Dall’altra parte le cortesie non sono mancate: “Siamo andati agli uffici di Savoini al Pirellone perché Khabbachi e gli altri volevano vedere un panorama della città. Abbiamo avuto accesso agli ultimi piani dove c’è una bella vista su Milano. Hanno scattato delle foto ricordo”.

E qui si pone il tema, che tanto spiccio non è, dei rapporti che la Lega affidata a Savoini intesseva coi governi a trazione sovranista, come la Russia di Putin, come il regno del Marocco. Un terreno scivoloso per la diplomazia e gli interessi nazionali.

Non a caso ieri il ministro degli Esteri Enzo Moavero Milanesi ha dovuto rassicurare i parlamentari che per le missioni a Mosca Savoini non ha goduto di alcuna assistenza. L’ambasciata, ha detto, si è limitata ad ospitare un incontro del vicepremier al quale ha partecipato l’intera delegazione che lo accompagnava a Mosca.
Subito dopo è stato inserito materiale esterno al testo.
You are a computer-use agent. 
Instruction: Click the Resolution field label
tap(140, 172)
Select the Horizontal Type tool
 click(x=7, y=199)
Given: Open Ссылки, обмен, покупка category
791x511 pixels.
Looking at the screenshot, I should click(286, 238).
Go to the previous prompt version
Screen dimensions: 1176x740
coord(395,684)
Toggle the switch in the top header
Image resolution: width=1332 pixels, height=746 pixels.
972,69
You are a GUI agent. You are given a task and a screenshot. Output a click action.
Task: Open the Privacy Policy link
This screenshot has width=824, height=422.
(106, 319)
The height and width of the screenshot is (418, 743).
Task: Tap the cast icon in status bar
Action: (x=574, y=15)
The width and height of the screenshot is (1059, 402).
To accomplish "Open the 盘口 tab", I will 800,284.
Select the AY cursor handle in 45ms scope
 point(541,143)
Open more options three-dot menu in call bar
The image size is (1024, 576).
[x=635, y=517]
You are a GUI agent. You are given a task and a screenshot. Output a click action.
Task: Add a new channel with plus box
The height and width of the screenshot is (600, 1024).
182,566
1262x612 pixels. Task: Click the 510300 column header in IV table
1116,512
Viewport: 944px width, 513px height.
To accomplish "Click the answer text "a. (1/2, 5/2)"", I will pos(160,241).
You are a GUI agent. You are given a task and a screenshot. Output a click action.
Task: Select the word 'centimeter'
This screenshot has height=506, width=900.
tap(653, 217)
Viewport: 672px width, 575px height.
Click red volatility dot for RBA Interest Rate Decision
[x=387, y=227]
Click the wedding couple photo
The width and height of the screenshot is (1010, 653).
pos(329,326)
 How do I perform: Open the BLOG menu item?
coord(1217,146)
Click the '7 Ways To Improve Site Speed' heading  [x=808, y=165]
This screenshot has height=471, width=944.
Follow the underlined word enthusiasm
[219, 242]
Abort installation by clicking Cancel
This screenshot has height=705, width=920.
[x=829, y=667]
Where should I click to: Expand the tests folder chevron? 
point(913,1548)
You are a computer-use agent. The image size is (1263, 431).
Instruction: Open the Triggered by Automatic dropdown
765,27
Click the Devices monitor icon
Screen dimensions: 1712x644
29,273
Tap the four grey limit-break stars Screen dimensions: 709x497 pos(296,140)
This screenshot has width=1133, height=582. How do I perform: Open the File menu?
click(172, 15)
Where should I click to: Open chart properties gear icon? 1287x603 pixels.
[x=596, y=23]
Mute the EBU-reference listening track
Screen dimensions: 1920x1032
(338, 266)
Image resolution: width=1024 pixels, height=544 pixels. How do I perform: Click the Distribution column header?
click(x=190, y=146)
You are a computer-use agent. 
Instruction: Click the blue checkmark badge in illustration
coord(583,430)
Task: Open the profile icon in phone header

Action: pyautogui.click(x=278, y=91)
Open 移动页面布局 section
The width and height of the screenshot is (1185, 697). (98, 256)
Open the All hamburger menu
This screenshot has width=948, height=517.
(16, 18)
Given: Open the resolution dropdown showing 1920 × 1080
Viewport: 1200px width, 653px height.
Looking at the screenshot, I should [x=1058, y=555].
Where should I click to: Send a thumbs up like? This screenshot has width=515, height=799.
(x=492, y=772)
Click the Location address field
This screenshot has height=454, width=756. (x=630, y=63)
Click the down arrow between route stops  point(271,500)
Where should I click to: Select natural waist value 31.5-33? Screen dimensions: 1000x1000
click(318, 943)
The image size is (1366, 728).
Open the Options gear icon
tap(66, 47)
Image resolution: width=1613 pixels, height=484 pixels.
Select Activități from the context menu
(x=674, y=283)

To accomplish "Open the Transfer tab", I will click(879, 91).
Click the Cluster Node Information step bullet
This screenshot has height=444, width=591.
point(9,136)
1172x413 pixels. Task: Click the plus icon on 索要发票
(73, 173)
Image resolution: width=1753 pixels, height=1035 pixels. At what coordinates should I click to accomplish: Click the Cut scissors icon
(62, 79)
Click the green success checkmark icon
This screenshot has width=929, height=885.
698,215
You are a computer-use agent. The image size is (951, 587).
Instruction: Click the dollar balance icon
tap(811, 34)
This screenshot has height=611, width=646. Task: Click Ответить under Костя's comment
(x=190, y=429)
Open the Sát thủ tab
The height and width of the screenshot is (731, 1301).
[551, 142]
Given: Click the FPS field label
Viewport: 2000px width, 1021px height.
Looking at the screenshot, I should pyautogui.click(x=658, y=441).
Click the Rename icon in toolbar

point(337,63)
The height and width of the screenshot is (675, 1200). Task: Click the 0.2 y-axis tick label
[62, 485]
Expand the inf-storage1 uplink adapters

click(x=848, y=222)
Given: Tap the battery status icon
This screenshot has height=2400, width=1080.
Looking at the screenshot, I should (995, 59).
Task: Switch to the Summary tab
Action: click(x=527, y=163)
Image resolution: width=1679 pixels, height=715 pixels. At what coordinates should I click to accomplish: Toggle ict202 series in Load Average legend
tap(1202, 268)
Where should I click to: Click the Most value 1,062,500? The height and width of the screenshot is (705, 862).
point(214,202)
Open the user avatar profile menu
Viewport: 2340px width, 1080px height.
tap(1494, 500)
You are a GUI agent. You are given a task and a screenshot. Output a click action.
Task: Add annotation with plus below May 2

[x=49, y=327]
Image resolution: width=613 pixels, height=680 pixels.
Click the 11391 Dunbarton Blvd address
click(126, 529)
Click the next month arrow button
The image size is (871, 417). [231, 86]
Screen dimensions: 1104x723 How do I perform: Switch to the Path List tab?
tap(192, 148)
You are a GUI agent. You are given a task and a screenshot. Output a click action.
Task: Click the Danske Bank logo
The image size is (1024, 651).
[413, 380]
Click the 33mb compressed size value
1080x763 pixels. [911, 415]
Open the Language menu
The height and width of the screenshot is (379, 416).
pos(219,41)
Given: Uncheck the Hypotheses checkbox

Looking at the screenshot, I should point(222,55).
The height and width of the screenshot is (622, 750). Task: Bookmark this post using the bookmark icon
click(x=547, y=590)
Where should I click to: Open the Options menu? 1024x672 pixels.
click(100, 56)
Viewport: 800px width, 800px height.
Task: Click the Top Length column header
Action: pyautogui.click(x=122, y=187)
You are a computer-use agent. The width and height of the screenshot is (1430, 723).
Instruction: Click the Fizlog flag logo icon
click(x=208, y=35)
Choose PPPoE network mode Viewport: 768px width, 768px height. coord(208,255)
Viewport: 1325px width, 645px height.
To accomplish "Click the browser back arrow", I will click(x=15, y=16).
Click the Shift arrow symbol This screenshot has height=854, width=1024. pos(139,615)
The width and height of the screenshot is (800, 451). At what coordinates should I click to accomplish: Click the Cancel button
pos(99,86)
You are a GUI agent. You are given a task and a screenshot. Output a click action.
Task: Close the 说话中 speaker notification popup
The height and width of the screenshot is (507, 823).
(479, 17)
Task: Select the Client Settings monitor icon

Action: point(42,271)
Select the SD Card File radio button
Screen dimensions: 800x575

E tuttavia in Marocco la delegazione leghista viene ricevuta con protocollo diplomatico, quasi che ministri, reggenti e funzionari locali avessero davanti una rappresentanza italiana ufficiale, non un partito in gita con un bagaglio di interessi economici e aziende da raccomandare per futuri appalti nel Maghreb. Salvini, va detto, non mostra particolare gratitudine verso tante premure. Dopo Savoini, non spende una parola per Khabbachi, il dominus di quelle relazioni che di mestiere esporta gli interessi del Re in altri Paesi. E che diverse volte è stato al loro fianco nelle vesti di pagatore.